It is well known that the activity of the intestinal sodium–glucose co-transporter is strongly influenced by the carbohydrate content of the diet(Reference Ferraris22), and it seems likely that variations in the composition of the diet will account for part of the large inter-individual variability that is seen in the rates of gastric emptying and intestinal absorption. Although the transporter is upregulated in animals when carbohydrate is added to the diet, the response seems to be too slow to have any acute effect on the time scale of the present study, especially as the amount of glucose administered in the present study is small relative to the normal daily intake. Cheeseman(Reference Cheeseman23) showed that venous infusion of glucagon-like peptide-2 resulted in rapid upregulation of sodium–glucose co-transporter in the rat intestine: a response was observed within 30 min of the onset of infusion and the effect was maximal at 1 h(Reference Cheeseman23). Perhaps more relevant are the observations of upregulation, within minutes, of the GLUT2 pathway in the presence of glucose, as reported by Kellett & Helliwell(Reference Kellett and Helliwell24) and subsequently confirmed in other publications. An excellent review was published by Kellett & Brot-Laroche(Reference Kellett and Brot-Laroche25). The rat, however, is not the same as the human, and it is not at present certain that such a rapid response would be observed in man after ingestion of a carbohydrate meal.

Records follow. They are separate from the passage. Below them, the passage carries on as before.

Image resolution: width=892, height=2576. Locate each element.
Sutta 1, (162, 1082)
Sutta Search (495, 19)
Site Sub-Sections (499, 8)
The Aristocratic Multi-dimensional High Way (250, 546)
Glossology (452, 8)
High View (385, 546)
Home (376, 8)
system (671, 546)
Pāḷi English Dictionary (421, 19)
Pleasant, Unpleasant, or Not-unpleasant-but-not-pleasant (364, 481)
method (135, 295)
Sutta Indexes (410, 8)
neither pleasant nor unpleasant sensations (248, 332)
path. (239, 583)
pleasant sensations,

Leiper & Maughan(Reference Leiper and Maughan5) reported that perfusion of the jejunum with a hypertonic solution with an osmolality of 488 (sd 53) mOsm/kg resulted in net water secretion into the small intestine. Ingestion of hypertonic solutions in the present study resulted in significant decreases in plasma volume, suggesting that ingestion of strongly hypertonic solutions results in a temporary net movement of water from the extracellular fluid into the intestinal lumen. This conclusion is supported by the serum osmolality data that were significantly higher during the 10 % glucose trial than during the 0 and 2 % glucose trials at a number of time points.

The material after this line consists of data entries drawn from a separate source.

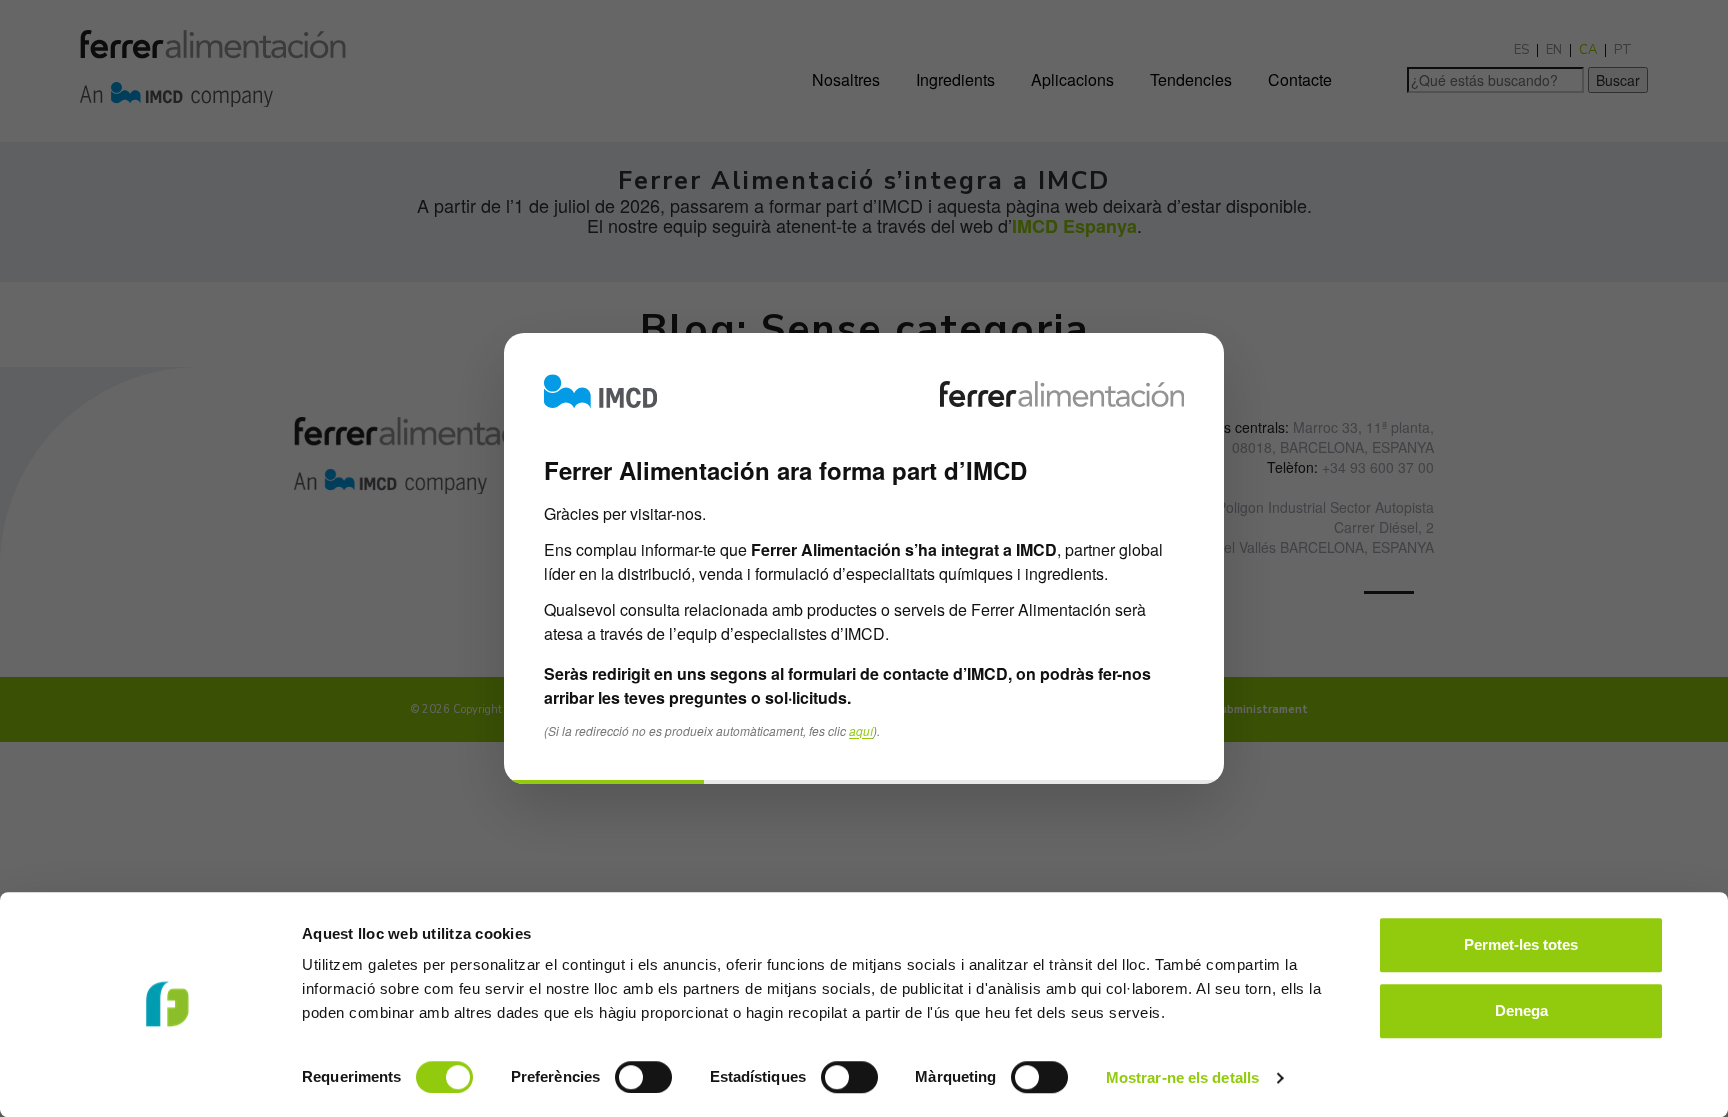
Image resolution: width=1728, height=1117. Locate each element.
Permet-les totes (1521, 944)
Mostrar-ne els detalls (1182, 1077)
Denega (1521, 1010)
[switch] (643, 1077)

Strongly hypertonic solutions are ineffective rehydration beverages when rapid replacement of fluid losses is required, as rapid gastric emptying and intestinal absorption are essential for the maintenance of plasma volume(Reference Leiper12). By contrast, however, the challenge to rehydration after exercise-induced sweat losses is not to achieve rapid restoration of body water content, but rather to prevent the prompt loss of ingested fluid in urine when large volumes are consumed. Present advice suggests that, in order to properly rehydrate after exercise, an individual should drink a volume of fluid higher than that of body mass lost during exercise(Reference Shirreffs, Taylor and Leiper26). Ingestion of such large volumes of plain water or hypotonic carbohydrate–electrolyte drinks is likely to result in a rapid increase in blood and plasma volume, leading, in turn, to an acute decrease in plasma vasopressin and aldosterone concentrations and initiation of a diuretic response(Reference Kenefick, Maresh and Armstrong27, Reference Melin, Jimenez and Savourey28). Ingestion of large volumes of strongly hypertonic carbohydrate solutions is likely to result in a decrease in plasma volume, causing plasma vasopressin and aldosterone concentrations to increase. This in turn is likely to lead to increased renal tubular reabsorption and a reduced renal water loss. There was no difference between the trials in urine output at the end of the 60 min study period. This is consistent with earlier studies where drinks with different electrolyte concentrations had no effect on urine output in the first hour after ingestion, but where a substantial reduction over the subsequent 3–5 h was observed when drinks with a high sodium content were ingested(Reference Shirreffs and Maughan29).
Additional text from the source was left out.